A propósito da renúncia do papa Bento 16, elaboramos uma breve cronologia da história dos papados. A cronologia é baseada no capítulo 3 ("O Papado: sua origem, evolução histórica e significado atual") de A Caminhada Cristã na História, do historiador e colunista da revista Ultimato Alderi Souza de Matos.

“Do ponto de vista protestante, o papado não é uma instituição de origem divina, mas resultou de um longo e complexo processo histórico. (...) Ao mesmo tempo, não se pode deixar de reconhecer que ainda na igreja antiga os bispos de Roma alcançaram grande preeminência, que o papado em muitas ocasiões prestou serviços crucialmente relevantes à igreja e à sociedade e que muitos papas foram homens de grande piedade, integridade moral, saber teológico e habilidade administrativa”, lembra Alderi.

Breve cronologia do papado
Século 1: cresce a importância da igreja local de Roma.

Século 2: Surge a tradição de que os apóstolos Paulo e Pedro teriam sido martirizados em Roma.

Século 5: Leão I, considerado por muitos “o primeiro papa”.

Século 6: Gregório I é o primeiro monge a ocupar o trono papal.

Século 9: O papa Leão III coroa Carlos Magno como sacro imperador romano.

Século 9 (final) e século 11 (início): período sombrio do papado, marcado por imoralidade e corrupção. Um terço dos papas dessa época morreu de forma violenta.

Século 11 (meados): papas reformadores que procuraram moralizar a administração da igreja. O mais notável foi Hildebrando ou Gregório VII (1073-1085), que se notabilizou por sua luta contra a simonia, ou seja, o comércio de cargos eclesiásticos, e ficou célebre por sua confrontação com o imperador alemão Henrique IV.

Entre séculos 14 e 15: novo período de declínio e desmoralização do papado.

Século 16:
- Leão X teria dito: “Agora que Deus nos deu o papado, vamos desfrutá-lo”. Foi ele quem despertou a indignação de Martinho Lutero.
- Reforma Protestante, Contra-Reforma e Reforma Católica.
- Concilio de Trento (1545-1563). O concílio reafirmou o papel dominante dos papas na vida da igreja.

Séculos 17 e 18:
- Centralização do poder papal. Conflito entre os “ultramontanistas” (defensores da centralização) e os “galicanistas” (opositores).
- Revolução Francesa (1789). Profundo conflito entre a Igreja e o ideário republicano da revolução. Dois papas foram presos neste período: Pio VI (1775-1799) e Pio VII (1800-1823).
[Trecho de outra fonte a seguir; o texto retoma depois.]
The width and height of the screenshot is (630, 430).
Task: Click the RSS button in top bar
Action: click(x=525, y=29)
Século 19: Pio IX atuou por 32 anos (1846-1878). Foi o mais longo pontificado da história. Foi ele quem proclamou, por meio da bula “Ineffabilis”, e sem a realização de um concílio, o dogma da imaculada concepção de Maria (1854). Já no Concílio Vaticano I (1870), Pio IX, proclamou, através do decreto “Pastor aeternus”, o controvertido dogma da infalibilidade papal “ex cathedra”, ou seja, no exercício oficial do seu cargo.
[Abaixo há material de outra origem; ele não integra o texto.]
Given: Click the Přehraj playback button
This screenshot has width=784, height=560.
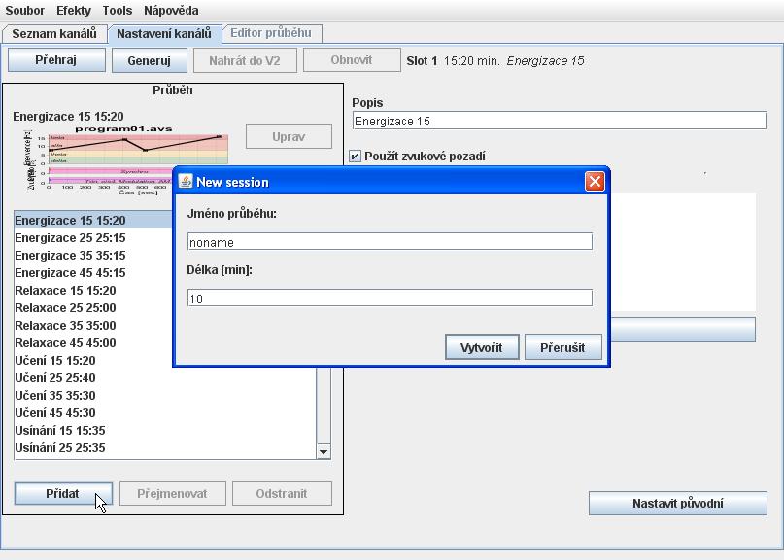Looking at the screenshot, I should coord(56,60).
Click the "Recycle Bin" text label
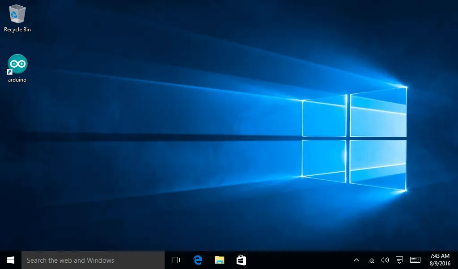Viewport: 458px width, 269px height. click(17, 30)
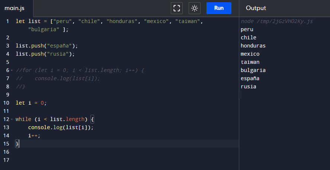Image resolution: width=330 pixels, height=170 pixels.
Task: Toggle fullscreen mode for the editor
Action: 177,8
Século 20: duas guerra mundiais. Período conturbado para a Igreja Católica. Em sua repulsa do comunismo anti-religioso e ateu, e em sua preocupação com a defesa dos interesses da igreja, os pontífices do período acabaram estabelecendo fortes laços com regimes de extrema direita em diversos países da Europa. Na segunda guerra, houve absurdo silêncio do papa Pio XII.

1962-1965: João XXIII convoca o Concílio Vaticano II. Esse importante concílio, que teve expressiva participação de bispos do terceiro mundo, aprovou resoluções sem precedentes nas áreas de renovação litúrgica, preocupação com os pobres e diálogo interconfessional.

1963-1978:
 Paulo VI foi o sucessor de João XXIII e "embora mais contido, deu prosseguimento ao Concílio Vaticano II, no interesse de 'construir uma ponte entre a Igreja e o mundo moderno'. Paulo VI também publicou a controvertida encíclica 'Humanae vitae' (1968), que proibiu aos católicos o uso dos métodos de controle artificial da natalidade".

1978: O polonês João Paulo II (Karol Jozef Wojtyla) é o primeiro papa não italiano desde o século 16.

19 de abril de 2005: Bento 16 é escolhido papa, após a morte de João Paulo II.

11 de fevereiro de 2013: Para surpresa de todos, Bento 16 anuncia sua renúncia que acontecerá no dia 28.